Assigned task ▸
Everything from the line containing "Task: Click the YT verdict text" through the end of the entries below must be set down exactly, and nothing else.

Input for this task ▸
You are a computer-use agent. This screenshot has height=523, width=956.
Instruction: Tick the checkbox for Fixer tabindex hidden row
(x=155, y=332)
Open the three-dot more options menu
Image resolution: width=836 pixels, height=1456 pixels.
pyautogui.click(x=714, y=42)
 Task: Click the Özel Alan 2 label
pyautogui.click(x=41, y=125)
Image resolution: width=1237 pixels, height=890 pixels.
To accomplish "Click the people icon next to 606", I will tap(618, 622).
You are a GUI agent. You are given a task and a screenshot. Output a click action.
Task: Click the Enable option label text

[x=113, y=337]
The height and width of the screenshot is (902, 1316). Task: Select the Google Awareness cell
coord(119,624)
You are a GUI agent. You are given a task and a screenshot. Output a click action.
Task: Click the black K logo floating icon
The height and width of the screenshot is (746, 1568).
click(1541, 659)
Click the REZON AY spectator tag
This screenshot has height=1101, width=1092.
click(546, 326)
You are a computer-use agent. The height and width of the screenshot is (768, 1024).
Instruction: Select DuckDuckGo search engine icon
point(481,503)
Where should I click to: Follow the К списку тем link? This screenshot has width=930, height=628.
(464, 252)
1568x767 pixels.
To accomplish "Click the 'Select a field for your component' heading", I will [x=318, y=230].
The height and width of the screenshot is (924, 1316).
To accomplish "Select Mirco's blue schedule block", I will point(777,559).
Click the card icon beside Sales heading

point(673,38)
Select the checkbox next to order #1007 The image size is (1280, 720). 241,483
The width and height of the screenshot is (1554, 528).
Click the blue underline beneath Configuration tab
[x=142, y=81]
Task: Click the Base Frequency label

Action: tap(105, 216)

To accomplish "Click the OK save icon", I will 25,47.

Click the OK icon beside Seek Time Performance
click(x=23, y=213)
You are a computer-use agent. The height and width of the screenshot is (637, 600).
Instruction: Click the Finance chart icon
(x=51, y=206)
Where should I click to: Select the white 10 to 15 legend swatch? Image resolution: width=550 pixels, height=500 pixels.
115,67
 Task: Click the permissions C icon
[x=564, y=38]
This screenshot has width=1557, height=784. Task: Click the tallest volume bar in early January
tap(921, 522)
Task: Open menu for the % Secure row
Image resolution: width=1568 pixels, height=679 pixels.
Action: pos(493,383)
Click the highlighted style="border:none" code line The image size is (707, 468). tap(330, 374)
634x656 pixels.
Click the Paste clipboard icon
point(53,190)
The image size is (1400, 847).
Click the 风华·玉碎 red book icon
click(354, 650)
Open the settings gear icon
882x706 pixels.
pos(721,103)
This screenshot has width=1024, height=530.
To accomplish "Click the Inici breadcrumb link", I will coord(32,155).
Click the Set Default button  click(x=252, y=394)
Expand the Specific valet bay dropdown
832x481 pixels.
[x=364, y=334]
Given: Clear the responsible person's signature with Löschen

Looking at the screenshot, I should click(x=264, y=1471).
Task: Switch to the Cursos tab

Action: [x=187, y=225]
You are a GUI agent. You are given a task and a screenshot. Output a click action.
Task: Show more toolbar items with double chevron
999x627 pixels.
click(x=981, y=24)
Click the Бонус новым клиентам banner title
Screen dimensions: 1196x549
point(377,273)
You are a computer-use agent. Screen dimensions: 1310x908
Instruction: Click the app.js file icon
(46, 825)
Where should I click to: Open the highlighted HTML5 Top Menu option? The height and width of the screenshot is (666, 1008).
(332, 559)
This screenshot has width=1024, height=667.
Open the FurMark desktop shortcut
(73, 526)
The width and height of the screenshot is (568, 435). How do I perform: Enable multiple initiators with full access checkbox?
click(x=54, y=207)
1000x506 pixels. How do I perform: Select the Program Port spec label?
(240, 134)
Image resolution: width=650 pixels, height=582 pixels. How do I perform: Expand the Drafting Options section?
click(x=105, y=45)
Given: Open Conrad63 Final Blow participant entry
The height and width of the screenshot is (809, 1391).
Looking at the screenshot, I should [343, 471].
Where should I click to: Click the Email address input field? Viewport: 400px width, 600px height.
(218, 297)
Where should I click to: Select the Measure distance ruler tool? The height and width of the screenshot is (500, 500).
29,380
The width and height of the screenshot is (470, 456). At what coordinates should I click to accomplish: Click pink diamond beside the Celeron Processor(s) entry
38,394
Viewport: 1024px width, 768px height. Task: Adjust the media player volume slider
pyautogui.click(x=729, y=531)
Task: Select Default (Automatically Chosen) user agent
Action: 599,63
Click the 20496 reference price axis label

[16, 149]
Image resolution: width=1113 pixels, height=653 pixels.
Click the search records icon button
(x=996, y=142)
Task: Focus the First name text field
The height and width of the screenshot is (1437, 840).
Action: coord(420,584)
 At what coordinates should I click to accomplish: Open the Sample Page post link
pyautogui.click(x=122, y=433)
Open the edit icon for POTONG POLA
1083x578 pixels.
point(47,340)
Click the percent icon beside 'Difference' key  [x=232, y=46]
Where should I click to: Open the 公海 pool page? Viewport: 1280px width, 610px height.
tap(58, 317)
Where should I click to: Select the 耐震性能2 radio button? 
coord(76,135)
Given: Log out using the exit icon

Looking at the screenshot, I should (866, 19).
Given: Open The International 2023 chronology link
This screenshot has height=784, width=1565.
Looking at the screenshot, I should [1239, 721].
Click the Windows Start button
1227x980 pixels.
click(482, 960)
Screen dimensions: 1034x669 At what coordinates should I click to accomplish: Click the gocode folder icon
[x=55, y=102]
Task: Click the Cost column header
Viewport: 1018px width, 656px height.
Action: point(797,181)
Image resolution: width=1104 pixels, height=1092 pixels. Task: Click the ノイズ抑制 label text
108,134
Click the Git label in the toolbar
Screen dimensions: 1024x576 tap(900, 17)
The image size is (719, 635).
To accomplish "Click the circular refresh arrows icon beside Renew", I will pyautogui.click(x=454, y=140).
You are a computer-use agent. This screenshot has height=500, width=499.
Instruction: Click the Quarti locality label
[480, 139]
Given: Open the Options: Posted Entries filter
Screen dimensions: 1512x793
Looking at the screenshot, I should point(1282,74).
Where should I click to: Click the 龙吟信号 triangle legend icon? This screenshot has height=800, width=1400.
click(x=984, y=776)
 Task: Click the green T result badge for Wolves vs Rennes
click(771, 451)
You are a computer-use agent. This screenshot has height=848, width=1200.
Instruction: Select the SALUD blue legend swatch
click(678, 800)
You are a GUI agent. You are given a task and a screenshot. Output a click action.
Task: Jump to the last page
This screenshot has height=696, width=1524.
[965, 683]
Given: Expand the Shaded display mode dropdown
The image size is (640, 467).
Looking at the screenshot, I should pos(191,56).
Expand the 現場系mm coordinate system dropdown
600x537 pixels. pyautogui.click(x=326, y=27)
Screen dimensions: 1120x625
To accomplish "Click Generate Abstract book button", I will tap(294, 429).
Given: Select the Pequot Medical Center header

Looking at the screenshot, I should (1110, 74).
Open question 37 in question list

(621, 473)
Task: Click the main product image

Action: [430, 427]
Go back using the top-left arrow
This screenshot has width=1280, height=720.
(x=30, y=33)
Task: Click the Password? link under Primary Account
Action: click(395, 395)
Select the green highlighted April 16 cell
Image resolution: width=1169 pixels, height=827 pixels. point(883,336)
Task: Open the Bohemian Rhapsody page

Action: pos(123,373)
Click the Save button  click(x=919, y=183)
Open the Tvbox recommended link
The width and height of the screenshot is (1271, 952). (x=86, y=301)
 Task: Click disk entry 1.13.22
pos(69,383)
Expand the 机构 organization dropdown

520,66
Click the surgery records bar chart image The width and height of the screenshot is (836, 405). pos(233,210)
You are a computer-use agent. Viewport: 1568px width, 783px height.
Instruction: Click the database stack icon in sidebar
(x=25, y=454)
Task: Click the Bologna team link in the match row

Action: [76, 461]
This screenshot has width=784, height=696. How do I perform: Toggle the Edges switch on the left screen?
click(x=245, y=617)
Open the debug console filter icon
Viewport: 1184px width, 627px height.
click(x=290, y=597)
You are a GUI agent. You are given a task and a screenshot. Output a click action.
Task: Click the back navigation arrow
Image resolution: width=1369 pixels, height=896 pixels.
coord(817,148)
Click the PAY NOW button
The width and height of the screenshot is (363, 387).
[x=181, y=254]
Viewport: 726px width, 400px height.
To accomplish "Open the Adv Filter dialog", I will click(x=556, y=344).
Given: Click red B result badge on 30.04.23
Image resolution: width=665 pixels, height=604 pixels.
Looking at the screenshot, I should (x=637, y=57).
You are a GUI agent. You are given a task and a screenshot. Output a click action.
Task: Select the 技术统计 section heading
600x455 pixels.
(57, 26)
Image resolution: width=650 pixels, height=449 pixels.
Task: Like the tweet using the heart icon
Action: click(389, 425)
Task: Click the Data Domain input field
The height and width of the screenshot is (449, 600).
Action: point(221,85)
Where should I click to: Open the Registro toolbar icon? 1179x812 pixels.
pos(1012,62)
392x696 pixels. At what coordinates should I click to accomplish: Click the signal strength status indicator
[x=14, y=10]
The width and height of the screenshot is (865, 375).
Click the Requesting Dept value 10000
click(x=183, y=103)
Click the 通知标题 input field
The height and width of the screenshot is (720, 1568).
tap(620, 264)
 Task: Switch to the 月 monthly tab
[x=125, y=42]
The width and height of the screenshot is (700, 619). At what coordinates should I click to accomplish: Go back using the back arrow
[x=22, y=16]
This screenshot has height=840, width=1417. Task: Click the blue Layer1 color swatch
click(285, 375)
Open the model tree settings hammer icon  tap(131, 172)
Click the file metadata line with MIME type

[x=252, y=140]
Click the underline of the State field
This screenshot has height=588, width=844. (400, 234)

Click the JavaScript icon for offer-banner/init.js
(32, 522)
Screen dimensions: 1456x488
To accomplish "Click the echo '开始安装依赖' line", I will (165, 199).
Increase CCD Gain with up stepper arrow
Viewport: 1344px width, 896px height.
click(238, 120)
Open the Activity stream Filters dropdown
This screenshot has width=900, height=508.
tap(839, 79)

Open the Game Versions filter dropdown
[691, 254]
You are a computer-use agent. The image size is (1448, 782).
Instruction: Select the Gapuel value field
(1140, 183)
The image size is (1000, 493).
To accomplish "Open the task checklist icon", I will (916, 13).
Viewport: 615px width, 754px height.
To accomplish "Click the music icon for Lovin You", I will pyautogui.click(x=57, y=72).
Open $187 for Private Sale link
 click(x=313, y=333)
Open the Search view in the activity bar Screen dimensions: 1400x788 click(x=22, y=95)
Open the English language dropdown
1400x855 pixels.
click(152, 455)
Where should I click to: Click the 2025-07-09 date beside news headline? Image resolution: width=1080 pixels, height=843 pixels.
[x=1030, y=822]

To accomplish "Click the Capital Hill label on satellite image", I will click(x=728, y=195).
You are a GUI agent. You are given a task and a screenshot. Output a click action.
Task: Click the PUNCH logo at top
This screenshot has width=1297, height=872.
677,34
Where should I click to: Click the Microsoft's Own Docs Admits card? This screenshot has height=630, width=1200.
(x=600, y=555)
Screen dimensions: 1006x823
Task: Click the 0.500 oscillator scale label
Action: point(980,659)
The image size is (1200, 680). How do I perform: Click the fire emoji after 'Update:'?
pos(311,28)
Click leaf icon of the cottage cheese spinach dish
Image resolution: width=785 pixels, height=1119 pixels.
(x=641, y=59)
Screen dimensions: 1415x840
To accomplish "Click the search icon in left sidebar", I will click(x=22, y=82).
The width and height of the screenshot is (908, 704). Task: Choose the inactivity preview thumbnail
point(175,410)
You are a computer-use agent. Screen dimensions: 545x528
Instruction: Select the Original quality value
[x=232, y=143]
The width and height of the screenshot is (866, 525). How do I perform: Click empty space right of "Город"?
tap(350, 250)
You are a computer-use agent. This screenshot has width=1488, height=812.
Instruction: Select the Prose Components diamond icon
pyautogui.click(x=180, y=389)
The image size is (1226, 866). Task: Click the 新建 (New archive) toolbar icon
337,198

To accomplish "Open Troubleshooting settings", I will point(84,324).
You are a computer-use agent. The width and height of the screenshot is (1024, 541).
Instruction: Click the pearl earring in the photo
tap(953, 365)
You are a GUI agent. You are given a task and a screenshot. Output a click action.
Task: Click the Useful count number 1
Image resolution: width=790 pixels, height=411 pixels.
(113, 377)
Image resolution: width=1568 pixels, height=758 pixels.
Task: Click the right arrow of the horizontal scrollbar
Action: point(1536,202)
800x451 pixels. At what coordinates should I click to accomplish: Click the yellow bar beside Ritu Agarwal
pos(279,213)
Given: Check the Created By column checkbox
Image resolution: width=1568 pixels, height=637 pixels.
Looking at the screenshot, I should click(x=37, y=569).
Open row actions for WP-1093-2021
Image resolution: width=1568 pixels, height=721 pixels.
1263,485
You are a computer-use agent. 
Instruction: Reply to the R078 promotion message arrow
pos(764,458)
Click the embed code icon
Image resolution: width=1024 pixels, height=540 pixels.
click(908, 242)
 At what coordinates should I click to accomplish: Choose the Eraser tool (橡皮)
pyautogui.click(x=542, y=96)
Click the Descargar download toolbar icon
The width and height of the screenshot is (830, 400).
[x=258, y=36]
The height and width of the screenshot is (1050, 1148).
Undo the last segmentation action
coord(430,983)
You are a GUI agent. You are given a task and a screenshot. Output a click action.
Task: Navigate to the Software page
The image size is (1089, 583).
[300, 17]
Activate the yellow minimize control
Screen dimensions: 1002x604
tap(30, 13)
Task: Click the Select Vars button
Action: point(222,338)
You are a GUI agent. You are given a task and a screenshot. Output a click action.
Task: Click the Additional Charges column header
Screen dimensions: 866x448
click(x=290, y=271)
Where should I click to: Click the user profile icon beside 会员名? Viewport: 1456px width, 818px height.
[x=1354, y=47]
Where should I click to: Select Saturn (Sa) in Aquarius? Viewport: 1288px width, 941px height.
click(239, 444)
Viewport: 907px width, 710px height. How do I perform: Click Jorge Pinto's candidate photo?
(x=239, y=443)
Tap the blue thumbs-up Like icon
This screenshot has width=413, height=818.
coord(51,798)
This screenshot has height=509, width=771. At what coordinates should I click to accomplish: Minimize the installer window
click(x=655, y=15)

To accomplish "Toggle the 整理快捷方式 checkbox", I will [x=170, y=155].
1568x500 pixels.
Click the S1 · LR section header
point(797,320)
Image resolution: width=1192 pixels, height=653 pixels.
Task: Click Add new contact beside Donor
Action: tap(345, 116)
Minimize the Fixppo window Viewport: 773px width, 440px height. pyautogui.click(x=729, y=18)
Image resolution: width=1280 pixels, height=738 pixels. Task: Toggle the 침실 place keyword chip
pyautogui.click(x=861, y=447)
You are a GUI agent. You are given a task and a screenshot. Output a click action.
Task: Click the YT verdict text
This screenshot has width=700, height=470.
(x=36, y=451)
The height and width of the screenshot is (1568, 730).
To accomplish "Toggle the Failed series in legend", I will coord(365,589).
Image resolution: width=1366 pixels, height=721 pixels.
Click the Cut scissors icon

Result below ▸
Task: Click the YT verdict text
This screenshot has width=700, height=470.
(x=36, y=451)
The height and width of the screenshot is (1568, 730).
To accomplish "Toggle the Failed series in legend", I will coord(365,589).
Image resolution: width=1366 pixels, height=721 pixels.
Click the Cut scissors icon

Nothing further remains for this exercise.